----- Reading passage

Simple arrangement of the equations above yields

(10)\[\begin{split}\mathbf{xx}^T\mathbf{M}\mathbf{x_M'} &= \mathbf{0} \\ \mathbf{x_{-M}'} &= \mathbf{xx}^T\mathbf{M}\mathbf{x_{-M}'}.\end{split}\]

Using the equations (10) in equation (4) and (7) produces

(11)\[\begin{split}\mathbf{x}^T\mathbf{Mx_{-M}'} &= -\frac{1}{2}\mathbf{x}^T\mathbf{M'x} \\ (\mathbf{A} - \lambda \mathbf{M})\mathbf{x_M'} &= -(\mathbf{I} - \mathbf{Mxx}^T)(\mathbf{A'} - \lambda \mathbf{M'})\mathbf{x}.\end{split}\]

Multiplying the first equation above with \(\mathbf{x}\) and using the second equation from (10), we obtain,

(12)\[\mathbf{x_{-M}'} = -\frac{1}{2}\mathbf{xx}^T\mathbf{M'x}.\]

Moving the matrix \((\mathbf{A} - \lambda \mathbf{M})\) on the second equation of (11) to the right hand side gives us

(13)\[\mathbf{x_M'} = -(\mathbf{I} - \mathbf{xx}^T\mathbf{M})(\mathbf{A} - \lambda \mathbf{M})^{+} (\mathbf{I} - \mathbf{Mxx}^T)(\mathbf{A'} - \lambda \mathbf{M'})\mathbf{x},\]

where the symbol \(\mathbf{C}^{+}\) indicates the pseudo-inverse of the matrix. The additional term \((\mathbf{I} - \mathbf{xx}^T\mathbf{M})\) is to make sure the result is orthogonal. The calculation of the pseudo-inverse can be obtained using standard linear equation solver.

----------

### What to do
Please list every equation number that the pseudo-inverse derivation above displays next to its own formula.

----- Material shown

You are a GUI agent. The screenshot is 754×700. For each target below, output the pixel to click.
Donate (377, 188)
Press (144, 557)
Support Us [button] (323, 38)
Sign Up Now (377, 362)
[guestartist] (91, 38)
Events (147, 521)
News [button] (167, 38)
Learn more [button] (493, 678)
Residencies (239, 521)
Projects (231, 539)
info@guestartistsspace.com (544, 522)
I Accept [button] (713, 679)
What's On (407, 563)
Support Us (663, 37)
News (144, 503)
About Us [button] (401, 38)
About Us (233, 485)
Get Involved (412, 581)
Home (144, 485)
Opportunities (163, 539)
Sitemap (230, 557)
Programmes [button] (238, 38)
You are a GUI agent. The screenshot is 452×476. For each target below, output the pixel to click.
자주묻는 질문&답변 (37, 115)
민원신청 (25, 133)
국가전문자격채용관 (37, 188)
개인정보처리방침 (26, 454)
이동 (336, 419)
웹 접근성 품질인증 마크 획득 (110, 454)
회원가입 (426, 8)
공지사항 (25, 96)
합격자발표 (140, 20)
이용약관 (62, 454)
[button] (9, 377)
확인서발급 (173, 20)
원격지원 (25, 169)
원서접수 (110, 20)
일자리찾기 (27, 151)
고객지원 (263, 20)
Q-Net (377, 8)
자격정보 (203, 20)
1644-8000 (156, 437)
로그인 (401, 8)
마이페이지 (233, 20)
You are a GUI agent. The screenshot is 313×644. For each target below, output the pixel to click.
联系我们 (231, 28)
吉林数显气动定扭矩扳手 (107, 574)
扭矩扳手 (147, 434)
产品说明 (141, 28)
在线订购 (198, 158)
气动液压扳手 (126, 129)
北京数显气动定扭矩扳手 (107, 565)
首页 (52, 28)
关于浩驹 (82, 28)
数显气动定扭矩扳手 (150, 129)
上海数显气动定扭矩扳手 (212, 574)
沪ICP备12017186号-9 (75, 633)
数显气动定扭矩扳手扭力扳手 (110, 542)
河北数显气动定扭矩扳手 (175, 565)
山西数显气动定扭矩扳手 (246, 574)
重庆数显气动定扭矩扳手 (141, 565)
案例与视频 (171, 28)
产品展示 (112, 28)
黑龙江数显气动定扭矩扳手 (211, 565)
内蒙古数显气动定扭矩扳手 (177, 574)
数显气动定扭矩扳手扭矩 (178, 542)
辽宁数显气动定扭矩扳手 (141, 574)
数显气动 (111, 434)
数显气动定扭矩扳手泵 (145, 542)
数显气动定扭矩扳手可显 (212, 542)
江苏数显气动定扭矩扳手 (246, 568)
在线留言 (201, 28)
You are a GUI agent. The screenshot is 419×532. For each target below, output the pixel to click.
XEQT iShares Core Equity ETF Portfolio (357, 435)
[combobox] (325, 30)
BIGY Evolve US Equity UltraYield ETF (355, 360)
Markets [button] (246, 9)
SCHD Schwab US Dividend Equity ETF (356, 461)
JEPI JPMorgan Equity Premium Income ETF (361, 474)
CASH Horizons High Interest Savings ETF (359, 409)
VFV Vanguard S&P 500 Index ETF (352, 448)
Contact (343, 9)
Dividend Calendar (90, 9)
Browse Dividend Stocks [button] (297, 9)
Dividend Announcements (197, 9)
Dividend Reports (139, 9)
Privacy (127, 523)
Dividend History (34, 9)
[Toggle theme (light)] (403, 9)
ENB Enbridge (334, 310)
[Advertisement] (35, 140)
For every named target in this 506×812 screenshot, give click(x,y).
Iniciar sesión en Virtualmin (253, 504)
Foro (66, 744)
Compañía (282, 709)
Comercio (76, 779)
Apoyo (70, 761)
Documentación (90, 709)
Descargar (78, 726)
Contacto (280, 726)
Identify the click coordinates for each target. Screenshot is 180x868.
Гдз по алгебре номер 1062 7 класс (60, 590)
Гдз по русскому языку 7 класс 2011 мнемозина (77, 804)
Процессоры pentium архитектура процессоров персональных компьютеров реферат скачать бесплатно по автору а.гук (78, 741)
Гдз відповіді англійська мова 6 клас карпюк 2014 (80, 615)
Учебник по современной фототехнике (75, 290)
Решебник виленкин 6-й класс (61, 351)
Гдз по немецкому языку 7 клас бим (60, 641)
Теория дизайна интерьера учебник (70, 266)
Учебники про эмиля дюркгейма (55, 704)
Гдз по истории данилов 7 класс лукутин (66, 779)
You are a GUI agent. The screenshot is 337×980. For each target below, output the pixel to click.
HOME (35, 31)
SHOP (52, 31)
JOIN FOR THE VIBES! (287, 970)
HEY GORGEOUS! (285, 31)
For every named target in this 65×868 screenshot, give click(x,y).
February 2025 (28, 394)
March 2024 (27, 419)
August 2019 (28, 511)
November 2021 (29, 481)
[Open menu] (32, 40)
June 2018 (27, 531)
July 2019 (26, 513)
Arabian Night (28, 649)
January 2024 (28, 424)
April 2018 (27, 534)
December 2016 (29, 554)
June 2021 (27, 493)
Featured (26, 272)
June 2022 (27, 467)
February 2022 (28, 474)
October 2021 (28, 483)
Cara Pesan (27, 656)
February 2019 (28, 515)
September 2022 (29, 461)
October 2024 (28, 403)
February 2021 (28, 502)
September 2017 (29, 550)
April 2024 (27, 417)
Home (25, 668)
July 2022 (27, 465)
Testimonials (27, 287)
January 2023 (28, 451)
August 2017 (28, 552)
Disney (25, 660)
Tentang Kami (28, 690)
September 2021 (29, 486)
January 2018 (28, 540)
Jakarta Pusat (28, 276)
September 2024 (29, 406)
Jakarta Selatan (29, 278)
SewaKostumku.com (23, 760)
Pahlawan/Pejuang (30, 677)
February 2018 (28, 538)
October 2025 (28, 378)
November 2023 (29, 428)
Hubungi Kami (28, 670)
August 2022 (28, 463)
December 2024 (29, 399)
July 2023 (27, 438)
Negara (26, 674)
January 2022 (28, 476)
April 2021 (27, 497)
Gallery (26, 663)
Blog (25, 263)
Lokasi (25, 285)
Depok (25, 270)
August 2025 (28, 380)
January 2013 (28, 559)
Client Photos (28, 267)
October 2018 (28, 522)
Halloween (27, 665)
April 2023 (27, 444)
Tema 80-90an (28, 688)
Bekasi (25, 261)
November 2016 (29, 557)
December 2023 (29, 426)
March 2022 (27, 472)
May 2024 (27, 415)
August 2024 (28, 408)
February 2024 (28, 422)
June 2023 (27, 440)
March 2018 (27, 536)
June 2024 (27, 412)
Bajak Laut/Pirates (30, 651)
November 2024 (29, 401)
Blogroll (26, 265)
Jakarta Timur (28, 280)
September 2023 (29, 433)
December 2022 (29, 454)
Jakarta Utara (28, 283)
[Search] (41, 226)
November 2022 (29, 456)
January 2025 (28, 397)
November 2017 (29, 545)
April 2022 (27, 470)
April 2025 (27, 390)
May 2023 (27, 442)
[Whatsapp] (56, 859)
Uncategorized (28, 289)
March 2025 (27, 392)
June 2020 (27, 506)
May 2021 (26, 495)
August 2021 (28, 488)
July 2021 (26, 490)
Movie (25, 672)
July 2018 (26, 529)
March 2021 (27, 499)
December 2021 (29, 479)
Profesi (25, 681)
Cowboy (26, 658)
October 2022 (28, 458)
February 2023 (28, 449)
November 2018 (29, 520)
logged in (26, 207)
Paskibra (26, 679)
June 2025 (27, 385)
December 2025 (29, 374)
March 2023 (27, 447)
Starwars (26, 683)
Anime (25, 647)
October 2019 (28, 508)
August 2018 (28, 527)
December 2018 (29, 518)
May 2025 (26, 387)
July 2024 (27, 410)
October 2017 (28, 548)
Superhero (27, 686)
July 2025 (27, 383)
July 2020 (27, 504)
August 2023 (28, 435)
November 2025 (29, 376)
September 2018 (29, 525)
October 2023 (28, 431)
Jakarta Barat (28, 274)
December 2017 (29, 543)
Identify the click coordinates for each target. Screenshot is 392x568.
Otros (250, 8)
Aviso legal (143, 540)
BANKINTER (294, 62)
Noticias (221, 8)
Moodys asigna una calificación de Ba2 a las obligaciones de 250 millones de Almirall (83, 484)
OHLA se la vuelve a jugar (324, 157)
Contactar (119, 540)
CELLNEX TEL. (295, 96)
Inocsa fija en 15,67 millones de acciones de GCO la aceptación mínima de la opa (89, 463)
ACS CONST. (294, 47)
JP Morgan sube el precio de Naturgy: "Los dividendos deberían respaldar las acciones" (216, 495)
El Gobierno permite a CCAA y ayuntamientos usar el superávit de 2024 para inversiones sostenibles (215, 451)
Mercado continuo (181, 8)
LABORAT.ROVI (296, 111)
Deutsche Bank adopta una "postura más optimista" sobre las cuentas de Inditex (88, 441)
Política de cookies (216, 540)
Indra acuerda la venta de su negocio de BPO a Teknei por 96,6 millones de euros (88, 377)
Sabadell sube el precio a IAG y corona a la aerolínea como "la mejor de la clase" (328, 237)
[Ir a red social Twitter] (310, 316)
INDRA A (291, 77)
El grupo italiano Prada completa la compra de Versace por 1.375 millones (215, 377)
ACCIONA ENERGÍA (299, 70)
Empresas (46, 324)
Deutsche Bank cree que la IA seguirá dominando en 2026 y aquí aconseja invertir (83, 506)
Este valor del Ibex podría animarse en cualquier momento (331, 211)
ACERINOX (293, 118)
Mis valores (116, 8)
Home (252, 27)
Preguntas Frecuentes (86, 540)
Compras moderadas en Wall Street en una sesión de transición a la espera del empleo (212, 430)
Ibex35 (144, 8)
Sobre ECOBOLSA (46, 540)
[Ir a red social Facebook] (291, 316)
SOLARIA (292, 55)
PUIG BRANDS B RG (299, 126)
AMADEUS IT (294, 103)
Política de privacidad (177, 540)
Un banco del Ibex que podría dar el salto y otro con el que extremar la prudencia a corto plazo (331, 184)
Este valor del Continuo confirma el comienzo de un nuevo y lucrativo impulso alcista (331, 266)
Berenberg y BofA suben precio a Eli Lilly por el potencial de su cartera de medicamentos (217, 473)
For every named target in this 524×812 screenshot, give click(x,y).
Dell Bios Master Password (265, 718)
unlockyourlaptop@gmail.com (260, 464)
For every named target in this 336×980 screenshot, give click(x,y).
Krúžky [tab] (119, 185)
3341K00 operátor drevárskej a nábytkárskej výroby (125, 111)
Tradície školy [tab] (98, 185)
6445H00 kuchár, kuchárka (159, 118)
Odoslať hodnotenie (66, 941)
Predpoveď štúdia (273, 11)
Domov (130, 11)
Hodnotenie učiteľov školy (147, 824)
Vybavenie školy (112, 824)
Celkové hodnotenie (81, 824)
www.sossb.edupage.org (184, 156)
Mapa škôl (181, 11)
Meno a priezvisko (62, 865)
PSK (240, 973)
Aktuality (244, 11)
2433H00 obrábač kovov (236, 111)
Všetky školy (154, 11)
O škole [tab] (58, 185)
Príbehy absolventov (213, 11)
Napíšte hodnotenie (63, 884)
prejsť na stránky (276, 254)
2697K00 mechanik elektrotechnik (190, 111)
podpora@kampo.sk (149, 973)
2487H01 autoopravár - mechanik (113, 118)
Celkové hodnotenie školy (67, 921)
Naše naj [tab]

----------

### Finished answer
(10), (11), (12), (13)